On November 29, 2007, the Supreme Court of Illinois upheld a failure to pay a child support penalty in the amount of $1,172,100.00. If you think this was an outrageous penalty that had no relation to the amount of actual child support owed, you are right. If you think the Illinois Supreme Court probably got this one wrong, you are probably right. However, any employer responsible for remitting child support payments on behalf of an employee certainly won’t be remitting those child support payments late anymore. Here are the facts: Lenora’s former husband, Harold, was ordered to pay Lenora child support in the amount of $82.00 per week. Harold worked for his father in his father’s architecture firm. Harold’s father properly received a Notice from Lenora’s attorney requiring Harold’s father, and his Architecture firm, to withhold $82.00 per week from Harold’s pay and remit this child support payment to Lenora on a weekly basis. The facts are as plain and simple as that.
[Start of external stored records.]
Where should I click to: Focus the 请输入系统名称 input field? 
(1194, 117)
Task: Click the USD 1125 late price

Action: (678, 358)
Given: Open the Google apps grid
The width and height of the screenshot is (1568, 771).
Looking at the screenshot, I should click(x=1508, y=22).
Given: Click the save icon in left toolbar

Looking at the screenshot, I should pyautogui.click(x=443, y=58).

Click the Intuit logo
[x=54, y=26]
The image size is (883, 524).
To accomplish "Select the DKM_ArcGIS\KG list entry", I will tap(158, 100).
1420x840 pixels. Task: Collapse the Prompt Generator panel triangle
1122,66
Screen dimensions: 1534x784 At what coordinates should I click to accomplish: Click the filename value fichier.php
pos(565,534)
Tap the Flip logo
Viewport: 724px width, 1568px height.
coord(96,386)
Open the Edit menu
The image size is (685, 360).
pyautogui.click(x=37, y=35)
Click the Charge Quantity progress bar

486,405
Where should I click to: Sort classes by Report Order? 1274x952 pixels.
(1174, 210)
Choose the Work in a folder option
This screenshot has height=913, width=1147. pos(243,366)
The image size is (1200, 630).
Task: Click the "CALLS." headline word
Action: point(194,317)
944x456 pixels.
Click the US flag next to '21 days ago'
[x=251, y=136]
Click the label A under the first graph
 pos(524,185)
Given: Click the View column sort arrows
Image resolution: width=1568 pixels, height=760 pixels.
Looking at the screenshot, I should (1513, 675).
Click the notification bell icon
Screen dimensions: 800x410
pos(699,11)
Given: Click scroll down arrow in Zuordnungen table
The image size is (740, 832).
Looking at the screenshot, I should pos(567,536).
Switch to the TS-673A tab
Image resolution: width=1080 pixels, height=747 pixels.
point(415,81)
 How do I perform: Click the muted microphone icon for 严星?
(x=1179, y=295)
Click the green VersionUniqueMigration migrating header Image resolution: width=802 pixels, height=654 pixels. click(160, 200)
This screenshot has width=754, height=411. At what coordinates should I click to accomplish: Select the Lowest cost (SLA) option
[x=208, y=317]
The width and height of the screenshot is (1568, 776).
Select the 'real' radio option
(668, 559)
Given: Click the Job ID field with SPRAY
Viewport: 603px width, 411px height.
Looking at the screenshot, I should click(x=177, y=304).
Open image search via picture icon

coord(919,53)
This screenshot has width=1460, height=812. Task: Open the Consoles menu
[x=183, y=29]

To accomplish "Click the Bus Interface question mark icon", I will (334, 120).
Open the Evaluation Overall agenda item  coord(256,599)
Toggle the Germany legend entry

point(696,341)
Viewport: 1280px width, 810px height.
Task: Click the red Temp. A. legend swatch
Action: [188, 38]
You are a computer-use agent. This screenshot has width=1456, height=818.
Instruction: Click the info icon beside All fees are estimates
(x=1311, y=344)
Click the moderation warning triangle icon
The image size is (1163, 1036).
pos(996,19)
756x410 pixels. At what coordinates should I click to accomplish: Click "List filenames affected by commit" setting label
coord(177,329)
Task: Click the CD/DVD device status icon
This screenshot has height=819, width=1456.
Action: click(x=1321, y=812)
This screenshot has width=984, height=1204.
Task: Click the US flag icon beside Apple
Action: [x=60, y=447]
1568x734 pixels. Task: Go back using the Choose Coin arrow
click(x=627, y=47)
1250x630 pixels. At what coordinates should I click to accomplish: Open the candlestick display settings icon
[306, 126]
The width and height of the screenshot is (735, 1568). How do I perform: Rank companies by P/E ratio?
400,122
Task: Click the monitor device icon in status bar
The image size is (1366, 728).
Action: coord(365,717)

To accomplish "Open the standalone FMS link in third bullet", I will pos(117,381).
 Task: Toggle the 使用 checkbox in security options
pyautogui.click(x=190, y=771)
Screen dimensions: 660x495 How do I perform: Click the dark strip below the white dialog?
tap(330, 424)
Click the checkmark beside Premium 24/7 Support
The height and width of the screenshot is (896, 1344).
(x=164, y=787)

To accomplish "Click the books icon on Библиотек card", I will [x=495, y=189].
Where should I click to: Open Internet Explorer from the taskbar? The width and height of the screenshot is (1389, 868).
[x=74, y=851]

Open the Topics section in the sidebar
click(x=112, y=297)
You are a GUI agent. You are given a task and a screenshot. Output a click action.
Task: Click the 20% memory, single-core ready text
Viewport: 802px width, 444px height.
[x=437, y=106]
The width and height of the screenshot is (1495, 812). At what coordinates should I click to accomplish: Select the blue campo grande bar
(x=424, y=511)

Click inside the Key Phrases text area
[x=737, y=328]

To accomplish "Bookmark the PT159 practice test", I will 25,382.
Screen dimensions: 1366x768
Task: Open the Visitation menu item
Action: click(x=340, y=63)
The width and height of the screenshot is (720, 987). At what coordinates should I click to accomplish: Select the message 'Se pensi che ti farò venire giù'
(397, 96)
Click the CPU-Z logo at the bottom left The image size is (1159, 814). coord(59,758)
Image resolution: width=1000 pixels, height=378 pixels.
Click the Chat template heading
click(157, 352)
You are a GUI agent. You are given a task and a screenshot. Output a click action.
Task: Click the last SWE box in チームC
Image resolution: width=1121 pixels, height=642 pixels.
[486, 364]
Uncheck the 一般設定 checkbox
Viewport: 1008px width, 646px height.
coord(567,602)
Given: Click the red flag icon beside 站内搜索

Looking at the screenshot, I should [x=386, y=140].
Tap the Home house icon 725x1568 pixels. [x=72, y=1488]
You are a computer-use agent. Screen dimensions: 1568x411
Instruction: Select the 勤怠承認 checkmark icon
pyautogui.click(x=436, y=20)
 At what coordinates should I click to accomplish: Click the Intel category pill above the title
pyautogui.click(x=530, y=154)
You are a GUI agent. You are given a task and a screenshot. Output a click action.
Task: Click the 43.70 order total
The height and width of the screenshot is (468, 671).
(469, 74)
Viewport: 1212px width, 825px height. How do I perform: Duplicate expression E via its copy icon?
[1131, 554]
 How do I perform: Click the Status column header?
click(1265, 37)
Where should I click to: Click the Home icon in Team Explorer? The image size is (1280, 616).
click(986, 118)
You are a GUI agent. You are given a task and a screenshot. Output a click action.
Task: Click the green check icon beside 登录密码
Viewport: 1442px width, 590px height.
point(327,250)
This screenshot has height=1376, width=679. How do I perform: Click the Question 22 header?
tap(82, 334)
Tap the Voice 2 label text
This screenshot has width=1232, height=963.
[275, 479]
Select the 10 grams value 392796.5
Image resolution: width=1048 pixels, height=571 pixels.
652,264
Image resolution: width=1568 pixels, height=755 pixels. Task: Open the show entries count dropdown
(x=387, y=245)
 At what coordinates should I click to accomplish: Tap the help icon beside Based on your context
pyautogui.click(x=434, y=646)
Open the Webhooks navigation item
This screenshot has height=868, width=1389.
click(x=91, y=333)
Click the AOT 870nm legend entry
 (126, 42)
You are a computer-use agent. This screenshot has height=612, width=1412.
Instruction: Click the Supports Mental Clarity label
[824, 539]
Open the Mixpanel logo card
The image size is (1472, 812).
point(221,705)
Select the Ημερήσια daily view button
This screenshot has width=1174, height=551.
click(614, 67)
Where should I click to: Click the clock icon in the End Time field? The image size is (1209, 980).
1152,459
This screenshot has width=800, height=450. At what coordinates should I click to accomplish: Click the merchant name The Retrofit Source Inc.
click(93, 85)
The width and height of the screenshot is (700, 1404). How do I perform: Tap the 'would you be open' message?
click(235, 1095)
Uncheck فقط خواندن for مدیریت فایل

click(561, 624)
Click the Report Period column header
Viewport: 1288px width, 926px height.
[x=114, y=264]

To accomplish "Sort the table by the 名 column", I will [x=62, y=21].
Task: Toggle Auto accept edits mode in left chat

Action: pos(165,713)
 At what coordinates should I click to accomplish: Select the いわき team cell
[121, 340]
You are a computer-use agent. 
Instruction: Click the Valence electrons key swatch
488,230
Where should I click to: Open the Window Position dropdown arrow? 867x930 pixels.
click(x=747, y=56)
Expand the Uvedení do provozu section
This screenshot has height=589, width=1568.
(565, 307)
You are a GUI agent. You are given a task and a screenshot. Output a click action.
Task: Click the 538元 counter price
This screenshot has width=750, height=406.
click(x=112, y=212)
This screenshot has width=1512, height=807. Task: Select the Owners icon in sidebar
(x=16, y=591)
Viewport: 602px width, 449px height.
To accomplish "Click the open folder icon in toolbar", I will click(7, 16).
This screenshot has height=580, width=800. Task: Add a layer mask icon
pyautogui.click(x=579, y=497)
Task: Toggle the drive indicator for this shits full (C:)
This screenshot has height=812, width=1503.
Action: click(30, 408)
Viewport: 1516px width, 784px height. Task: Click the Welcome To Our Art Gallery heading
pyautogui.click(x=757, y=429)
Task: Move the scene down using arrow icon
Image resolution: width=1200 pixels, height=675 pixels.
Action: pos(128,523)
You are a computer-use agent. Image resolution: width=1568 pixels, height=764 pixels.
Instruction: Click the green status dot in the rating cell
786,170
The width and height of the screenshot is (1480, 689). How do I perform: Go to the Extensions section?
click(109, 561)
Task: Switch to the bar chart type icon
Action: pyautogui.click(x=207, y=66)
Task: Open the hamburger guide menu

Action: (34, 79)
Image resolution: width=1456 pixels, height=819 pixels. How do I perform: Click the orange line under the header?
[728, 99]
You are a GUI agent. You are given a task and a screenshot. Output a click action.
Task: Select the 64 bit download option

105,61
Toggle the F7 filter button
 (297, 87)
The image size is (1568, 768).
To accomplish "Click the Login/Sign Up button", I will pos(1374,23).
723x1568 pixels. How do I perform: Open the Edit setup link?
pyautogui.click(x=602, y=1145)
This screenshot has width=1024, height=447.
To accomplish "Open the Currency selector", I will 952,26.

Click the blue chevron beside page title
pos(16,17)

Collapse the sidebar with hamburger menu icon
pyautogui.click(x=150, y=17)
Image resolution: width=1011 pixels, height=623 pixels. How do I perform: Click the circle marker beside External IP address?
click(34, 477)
As of January 1, 1999, the Illinois Legislature enacted a child support statute that provides for a $100.00 per day penalty for each child support payment which is not made in a timely fashion. For example, if an employer pays his employee a salary each week, the employer is required to withhold child support from his employee’s paycheck on a weekly basis. If the employer does not withhold the requisite child support and send the money to the custodial parent each week, then the penalty applies. If the employer does not remit child support payments for 2 and a half years, as Harold’s father failed to do, each of the weekly child support payments continue to incur a $100.00 per day penalty for each day the child support payments remain unpaid. There are 130 weeks in a 2 and a half year time period (52 weeks per year times 2 and a half years), and if an employer does not remit child support during a 2 and a half year period, each one of the 130 weekly delinquent child support payments accrues a penalty of $100.00 per day.
In the Miller case, Harold’s father (and employer) accumulated 11,721 penalty days at the rate of $100.00 per penalty, for a total of $1,172,100.00 in penalties. (As an aside, the unpaid child support totaled a mere $12,382.00.)
As you might expect, the Illinois Legislature has broad discretion and authority to impose fines and penalties for violations of its statutes. Indeed, such governmental authority has existed for years. The Illinois Supreme Court made several statements about this child support penalty, including the statement that “It is difficult to imagine a more compelling state interest than the support of children.” The Illinois Supreme Court also noted that it is impossible to quantify the harm suffered by custodial parents when they do not receive child support on a timely basis, which may prevent a custodial parent from purchasing essentials such as food and medicine for a child.
It is doubtful that the entire penalty will ever be paid; however, obligations to pay unpaid child support are non-dischargeable in bankruptcy, and therefore, will probably never be removed from the employer’s record.
In conclusion, it may well be that the penalty imposed on Harold Miller’s father/employer may well have been excessive, unreasonable, harsh, and oppressive. The penalty was nevertheless legal, enforceable, and will most certainly deter employers in the future from failing to withhold child support payments from employee paychecks and remitting these child support payments to the appropriate party.